The Game & Wildlife Conservation Trust is an independent wildlife conservation charity which carries out scientific research into Britain’s game and wildlife. We advise farmers and landowners on improving wildlife habitats. We employ 22 post-doctoral scientists and 40 other research staff with expertise in areas such as birds, insects, mammals, farming and statistics.  We undertake our own research as well as projects funded by contract and grant-aid from Government and private bodies.   The Trust is also responsible for a number of Government Biodiversity Action Plan species and is lead partner for grey partridge and joint lead partner for brown hare and black grouse.

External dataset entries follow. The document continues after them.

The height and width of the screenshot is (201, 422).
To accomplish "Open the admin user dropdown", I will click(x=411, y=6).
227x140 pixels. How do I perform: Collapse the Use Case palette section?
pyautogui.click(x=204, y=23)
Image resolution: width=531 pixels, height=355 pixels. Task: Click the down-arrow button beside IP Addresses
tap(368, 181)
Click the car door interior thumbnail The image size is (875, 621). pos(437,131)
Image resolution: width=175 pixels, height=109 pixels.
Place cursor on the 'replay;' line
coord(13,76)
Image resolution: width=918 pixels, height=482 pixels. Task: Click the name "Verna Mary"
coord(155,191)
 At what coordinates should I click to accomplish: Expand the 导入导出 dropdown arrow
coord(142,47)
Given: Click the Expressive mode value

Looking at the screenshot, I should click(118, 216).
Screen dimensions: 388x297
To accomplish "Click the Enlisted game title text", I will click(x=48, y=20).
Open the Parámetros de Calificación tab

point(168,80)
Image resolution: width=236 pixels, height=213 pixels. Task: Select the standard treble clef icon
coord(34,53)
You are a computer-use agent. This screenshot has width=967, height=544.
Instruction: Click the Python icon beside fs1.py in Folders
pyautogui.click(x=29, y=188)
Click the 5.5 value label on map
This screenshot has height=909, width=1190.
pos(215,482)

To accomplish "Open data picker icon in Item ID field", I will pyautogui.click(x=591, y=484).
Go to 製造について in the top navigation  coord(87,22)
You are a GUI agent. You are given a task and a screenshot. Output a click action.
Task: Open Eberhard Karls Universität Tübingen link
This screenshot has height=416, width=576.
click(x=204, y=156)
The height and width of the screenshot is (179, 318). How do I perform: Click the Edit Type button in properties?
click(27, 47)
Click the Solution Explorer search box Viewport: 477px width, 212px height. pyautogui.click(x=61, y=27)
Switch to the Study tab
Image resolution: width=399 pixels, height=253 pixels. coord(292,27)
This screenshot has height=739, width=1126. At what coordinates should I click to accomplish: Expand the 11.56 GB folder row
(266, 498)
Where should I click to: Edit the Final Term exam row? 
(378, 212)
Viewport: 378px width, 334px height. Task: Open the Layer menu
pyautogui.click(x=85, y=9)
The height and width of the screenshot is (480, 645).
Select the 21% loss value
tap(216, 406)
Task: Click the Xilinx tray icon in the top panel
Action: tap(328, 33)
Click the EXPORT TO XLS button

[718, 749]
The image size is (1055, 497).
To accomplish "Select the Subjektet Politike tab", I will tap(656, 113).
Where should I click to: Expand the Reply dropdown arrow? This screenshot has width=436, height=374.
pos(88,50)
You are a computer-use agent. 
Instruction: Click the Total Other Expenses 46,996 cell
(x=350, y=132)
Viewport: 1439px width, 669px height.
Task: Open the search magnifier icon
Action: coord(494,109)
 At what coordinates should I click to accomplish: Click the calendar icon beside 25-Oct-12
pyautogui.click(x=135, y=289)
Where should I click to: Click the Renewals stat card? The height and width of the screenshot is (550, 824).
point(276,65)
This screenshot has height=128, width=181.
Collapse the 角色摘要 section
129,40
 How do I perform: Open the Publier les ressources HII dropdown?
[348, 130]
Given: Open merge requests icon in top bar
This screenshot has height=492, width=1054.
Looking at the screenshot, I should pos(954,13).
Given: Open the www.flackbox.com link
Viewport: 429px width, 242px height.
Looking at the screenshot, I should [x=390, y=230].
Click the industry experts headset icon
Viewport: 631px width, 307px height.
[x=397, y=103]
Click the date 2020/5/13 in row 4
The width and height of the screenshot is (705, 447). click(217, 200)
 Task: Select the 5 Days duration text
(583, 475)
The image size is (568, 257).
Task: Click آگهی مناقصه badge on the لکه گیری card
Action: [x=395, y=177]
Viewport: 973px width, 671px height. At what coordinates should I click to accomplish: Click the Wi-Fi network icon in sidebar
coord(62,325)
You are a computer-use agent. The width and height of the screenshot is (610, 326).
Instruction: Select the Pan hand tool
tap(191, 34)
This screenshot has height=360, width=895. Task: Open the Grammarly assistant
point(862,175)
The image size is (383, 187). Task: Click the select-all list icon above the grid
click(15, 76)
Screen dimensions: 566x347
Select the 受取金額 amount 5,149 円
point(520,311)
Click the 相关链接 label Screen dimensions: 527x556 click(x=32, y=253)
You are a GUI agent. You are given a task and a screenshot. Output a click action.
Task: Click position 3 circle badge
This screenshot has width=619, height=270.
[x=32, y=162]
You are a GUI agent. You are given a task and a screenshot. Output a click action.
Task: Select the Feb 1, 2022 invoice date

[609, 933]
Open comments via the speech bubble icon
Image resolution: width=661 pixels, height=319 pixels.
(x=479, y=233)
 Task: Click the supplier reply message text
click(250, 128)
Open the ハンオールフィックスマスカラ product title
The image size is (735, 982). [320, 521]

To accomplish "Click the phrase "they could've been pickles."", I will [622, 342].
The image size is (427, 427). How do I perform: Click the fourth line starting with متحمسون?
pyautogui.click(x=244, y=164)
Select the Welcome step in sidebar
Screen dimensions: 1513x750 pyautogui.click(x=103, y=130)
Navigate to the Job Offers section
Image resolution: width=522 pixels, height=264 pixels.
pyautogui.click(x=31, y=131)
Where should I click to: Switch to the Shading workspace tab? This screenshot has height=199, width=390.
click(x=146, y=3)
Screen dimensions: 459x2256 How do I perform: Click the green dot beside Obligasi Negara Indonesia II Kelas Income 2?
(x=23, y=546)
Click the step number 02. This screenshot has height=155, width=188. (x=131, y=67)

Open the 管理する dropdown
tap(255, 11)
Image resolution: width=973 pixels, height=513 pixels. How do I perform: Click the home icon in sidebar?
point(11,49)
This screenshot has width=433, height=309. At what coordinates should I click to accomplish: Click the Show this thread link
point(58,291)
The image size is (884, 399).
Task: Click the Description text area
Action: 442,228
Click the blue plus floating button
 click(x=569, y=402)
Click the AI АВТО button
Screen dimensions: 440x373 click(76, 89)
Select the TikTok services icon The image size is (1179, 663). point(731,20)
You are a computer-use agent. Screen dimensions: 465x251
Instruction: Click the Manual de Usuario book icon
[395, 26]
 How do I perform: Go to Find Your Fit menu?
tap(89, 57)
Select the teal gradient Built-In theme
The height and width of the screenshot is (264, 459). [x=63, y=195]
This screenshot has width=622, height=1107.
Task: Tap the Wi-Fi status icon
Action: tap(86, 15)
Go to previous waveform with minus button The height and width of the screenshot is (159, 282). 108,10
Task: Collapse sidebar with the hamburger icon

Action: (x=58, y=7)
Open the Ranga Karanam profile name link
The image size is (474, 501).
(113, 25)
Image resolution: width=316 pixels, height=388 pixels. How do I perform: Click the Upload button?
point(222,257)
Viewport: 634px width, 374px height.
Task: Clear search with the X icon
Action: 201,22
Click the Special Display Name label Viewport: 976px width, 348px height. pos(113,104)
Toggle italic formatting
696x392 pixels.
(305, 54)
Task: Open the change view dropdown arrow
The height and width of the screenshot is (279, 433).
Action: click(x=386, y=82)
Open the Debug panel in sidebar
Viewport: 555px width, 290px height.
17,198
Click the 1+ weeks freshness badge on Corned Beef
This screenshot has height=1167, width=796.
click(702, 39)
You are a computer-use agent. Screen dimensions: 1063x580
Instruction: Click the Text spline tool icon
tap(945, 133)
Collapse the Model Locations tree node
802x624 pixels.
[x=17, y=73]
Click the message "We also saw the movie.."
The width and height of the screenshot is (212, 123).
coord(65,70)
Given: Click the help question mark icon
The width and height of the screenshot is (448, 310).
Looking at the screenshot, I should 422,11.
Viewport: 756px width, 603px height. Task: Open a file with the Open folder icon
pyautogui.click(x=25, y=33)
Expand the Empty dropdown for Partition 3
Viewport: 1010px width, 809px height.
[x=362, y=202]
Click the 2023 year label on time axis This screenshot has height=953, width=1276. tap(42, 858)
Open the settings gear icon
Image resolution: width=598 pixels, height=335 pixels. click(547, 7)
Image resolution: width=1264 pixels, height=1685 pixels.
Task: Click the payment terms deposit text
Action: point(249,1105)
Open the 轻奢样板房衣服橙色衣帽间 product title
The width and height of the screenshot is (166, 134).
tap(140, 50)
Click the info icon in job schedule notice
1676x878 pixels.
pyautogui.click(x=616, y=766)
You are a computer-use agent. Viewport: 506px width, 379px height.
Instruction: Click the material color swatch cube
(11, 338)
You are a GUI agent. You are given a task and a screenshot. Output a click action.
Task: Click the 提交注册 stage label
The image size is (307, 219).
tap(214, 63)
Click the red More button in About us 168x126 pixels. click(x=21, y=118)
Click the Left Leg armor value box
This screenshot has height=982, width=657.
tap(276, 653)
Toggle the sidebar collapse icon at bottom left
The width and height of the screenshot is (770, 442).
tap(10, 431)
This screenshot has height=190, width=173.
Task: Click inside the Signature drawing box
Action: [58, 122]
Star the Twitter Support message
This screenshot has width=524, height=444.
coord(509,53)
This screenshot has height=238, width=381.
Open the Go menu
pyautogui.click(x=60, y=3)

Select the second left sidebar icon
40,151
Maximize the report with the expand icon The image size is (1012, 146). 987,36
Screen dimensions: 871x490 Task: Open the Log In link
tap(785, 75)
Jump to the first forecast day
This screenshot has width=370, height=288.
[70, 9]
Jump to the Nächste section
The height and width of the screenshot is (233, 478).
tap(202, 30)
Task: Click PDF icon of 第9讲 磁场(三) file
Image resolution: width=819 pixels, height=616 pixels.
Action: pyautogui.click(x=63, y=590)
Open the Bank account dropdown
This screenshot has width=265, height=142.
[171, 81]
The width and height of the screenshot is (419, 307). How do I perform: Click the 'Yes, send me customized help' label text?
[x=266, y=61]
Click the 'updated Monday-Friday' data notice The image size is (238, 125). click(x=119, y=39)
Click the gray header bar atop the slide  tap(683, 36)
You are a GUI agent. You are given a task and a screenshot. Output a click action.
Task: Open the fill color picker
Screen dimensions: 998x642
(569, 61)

The GWCT’s Allerton Project: The GWCT’s Allerton Project is an 800 acre commercial farm business attached to a Research and Educational charitable trust. The Project was established in 1992 with the objective of demonstrating how modern efficient farming and environmental conservation can co-exist. The development of the education objectives of the Trust has expanded substantially to several thousand visitors a year including school groups, politicians and farmers, thus necessitating the construction of a larger visitor centre. The challenge of converting a disused brick cowshed into a sustainable building was given to architect Sylvester Cheung from Melton Mowbray. 60 per cent of construction costs were obtained as a grant from the Rural Development Programme for England.